>> begin Provided passage

Erdős–Rado theorem

In partition calculus, part of combinatorial set theory, a branch of mathematics, the Erdős–Rado theorem is a basic result extending Ramsey's theorem to uncountable sets. It is named after Paul Erdős and Richard Rado.^[1] It is sometimes also attributed to Đuro Kurepa who proved it under the additional assumption of the generalised continuum hypothesis,^[2] and hence the result is sometimes also referred to as the Erdős–Rado–Kurepa theorem.

Statement of the theorem

If r ≥ 0 is finite and κ is an infinite cardinal, then

[math]\displaystyle{ \exp_r(\kappa)^+\longrightarrow(\kappa^+)^{r+1}_\kappa }[/math]

where exp₀(κ) = κ and inductively exp_r+1(κ)=2^exp_r(κ). This is sharp in the sense that exp_r(κ)⁺ cannot be replaced by exp_r(κ) on the left hand side.

The above partition symbol describes the following statement. If f is a coloring of the r+1-element subsets of a set of cardinality exp_r(κ)⁺, in κ many colors, then there is a homogeneous set of cardinality κ⁺ (a set, all whose r+1-element subsets get the same f-value).

>> end Provided passage
>> begin Stored rows

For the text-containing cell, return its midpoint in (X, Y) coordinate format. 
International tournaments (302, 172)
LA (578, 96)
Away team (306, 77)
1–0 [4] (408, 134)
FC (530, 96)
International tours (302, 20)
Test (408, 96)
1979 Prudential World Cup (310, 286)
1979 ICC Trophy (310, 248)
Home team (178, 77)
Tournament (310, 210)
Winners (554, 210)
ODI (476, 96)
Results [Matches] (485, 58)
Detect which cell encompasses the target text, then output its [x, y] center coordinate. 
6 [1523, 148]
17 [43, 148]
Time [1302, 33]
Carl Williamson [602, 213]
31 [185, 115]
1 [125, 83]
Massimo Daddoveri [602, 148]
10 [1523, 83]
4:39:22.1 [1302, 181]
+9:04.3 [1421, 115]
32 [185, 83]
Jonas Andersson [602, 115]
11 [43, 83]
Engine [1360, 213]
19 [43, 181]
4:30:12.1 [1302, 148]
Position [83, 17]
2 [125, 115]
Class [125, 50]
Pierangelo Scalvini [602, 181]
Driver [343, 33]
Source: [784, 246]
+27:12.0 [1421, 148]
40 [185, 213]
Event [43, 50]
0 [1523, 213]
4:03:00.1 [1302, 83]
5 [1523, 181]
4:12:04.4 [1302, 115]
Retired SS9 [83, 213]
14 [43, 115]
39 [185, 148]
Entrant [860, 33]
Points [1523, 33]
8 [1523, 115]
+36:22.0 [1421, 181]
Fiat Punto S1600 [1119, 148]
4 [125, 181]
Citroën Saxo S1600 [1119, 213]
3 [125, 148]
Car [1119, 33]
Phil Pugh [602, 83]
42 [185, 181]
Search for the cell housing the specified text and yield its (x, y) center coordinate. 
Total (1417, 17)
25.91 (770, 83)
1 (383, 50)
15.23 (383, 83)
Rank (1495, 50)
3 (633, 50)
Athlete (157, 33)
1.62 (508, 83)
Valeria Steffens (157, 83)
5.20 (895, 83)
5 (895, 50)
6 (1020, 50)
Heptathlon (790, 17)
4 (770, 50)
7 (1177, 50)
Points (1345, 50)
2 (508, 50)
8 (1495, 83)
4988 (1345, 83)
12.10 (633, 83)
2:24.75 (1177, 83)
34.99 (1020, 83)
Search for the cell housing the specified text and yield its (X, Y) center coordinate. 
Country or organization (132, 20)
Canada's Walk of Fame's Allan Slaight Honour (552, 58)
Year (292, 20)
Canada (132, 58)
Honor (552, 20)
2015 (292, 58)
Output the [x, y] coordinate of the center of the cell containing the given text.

>> end Stored rows

Reproduce the Erdős–Rado theorem passage from "If r ≥ 0 is" to "the same f-value).", swapping "homogeneous" for "monochromatic".

• _Expected output_
If r ≥ 0 is finite and κ is an infinite cardinal, then

[math]\displaystyle{ \exp_r(\kappa)^+\longrightarrow(\kappa^+)^{r+1}_\kappa }[/math]

where exp₀(κ) = κ and inductively exp_r+1(κ)=2^exp_r(κ). This is sharp in the sense that exp_r(κ)⁺ cannot be replaced by exp_r(κ) on the left hand side.

The above partition symbol describes the following statement. If f is a coloring of the r+1-element subsets of a set of cardinality exp_r(κ)⁺, in κ many colors, then there is a monochromatic set of cardinality κ⁺ (a set, all whose r+1-element subsets get the same f-value).